You can download Shutterfly for iPhone and iPad for free on the App Store.


My wife and I recently drove a new Ford F-150 into our driveway and it’s currently sitting in our garage. Amongst the range of 21st century features vehicles have today is the ability to lock/unlock and start the vehicle from anywhere in the world via a mobile app.

Ford’s FordPass app is actually pretty well done and just recently underwent a pretty big update to make the app easier to look at and easier to use. If you have an applicable Ford vehicle, the salesman at the dealership will surely set you up. But if not, you simply have to enter the VIN into the app and the app will notify you the next time you step into the vehicle.

After you have your vehicle entered, you can keep track of the odometer, fuel tank range, tire pressure, oil life, and vehicle location all within the app. You can also customize your experience by enabling the vehicle’s Wi-Fi hotspot and manage any scheduled starts for the vehicle.

As long as your vehicle is equipped with the wireless antenna and is in some sort of cellular data service network, you can start your vehicle and manage all of these settings from anywhere in the world.
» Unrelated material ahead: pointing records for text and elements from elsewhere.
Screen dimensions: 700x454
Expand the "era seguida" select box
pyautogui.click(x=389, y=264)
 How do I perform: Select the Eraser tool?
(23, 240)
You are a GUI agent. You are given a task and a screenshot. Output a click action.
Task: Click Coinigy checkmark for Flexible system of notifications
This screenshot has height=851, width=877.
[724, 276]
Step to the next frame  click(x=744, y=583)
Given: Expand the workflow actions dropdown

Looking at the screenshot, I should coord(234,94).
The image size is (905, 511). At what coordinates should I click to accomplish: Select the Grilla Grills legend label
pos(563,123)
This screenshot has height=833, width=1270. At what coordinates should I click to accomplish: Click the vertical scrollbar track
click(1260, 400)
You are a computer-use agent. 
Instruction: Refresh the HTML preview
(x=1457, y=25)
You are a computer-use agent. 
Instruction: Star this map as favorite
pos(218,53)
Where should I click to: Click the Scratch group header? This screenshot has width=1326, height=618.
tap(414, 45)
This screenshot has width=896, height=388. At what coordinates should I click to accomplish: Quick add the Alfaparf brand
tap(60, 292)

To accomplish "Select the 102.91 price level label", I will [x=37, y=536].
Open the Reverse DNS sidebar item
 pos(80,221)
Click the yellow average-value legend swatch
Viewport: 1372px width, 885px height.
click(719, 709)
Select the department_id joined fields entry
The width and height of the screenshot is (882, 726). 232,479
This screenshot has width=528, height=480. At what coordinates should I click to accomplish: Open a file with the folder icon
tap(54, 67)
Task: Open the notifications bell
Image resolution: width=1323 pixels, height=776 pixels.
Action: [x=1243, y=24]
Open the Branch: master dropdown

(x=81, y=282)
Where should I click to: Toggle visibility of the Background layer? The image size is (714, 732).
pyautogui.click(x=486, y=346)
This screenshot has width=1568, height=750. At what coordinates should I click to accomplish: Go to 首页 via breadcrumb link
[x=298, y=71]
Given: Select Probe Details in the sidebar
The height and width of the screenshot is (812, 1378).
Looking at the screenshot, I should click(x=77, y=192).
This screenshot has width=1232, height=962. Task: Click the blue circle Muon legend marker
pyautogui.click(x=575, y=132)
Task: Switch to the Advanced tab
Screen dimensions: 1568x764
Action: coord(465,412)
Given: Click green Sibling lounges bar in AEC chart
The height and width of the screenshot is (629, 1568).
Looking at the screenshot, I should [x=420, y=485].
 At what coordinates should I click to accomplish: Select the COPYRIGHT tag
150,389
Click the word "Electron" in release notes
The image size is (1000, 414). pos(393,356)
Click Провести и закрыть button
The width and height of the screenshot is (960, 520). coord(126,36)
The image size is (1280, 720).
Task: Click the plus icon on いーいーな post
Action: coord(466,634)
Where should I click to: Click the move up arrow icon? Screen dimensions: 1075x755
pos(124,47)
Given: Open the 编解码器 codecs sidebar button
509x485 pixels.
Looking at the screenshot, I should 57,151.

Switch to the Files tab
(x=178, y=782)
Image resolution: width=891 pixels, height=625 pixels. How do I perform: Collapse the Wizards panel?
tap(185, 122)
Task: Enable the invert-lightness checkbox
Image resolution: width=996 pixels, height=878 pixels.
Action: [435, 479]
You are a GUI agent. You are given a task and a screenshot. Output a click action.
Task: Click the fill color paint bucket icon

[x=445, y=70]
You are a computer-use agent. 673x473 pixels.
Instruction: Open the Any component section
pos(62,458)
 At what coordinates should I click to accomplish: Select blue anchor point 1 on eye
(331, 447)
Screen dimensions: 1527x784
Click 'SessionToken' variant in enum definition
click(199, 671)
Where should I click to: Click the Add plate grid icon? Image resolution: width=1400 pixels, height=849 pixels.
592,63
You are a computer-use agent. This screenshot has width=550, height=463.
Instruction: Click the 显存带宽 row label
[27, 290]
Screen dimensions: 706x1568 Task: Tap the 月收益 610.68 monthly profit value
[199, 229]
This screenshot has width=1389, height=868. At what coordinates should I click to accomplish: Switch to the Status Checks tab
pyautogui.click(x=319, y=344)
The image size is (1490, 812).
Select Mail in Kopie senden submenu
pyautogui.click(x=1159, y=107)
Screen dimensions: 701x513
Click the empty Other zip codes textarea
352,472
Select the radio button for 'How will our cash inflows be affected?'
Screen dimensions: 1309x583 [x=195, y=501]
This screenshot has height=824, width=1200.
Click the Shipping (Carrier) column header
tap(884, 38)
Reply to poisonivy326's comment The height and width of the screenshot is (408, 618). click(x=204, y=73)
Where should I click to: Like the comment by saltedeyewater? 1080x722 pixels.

I admit command start still seems better to use with the actual key fob, but it’s great to know I can use an iPhone to unlock the vehicle if I mistakenly locked the keys inside.

Lastly, the FordPass app is packed with guides for finding gas stations, service stations, coffee shops, shopping malls, or whatever you might need as a tourist. There are also handy maps in the app for finding parking lots and for finding your vehicle if you forgot where you parked.

You can download the FordPass app for iPhone for free from the App Store. Of course, you’ll also need an applicable vehicle as well.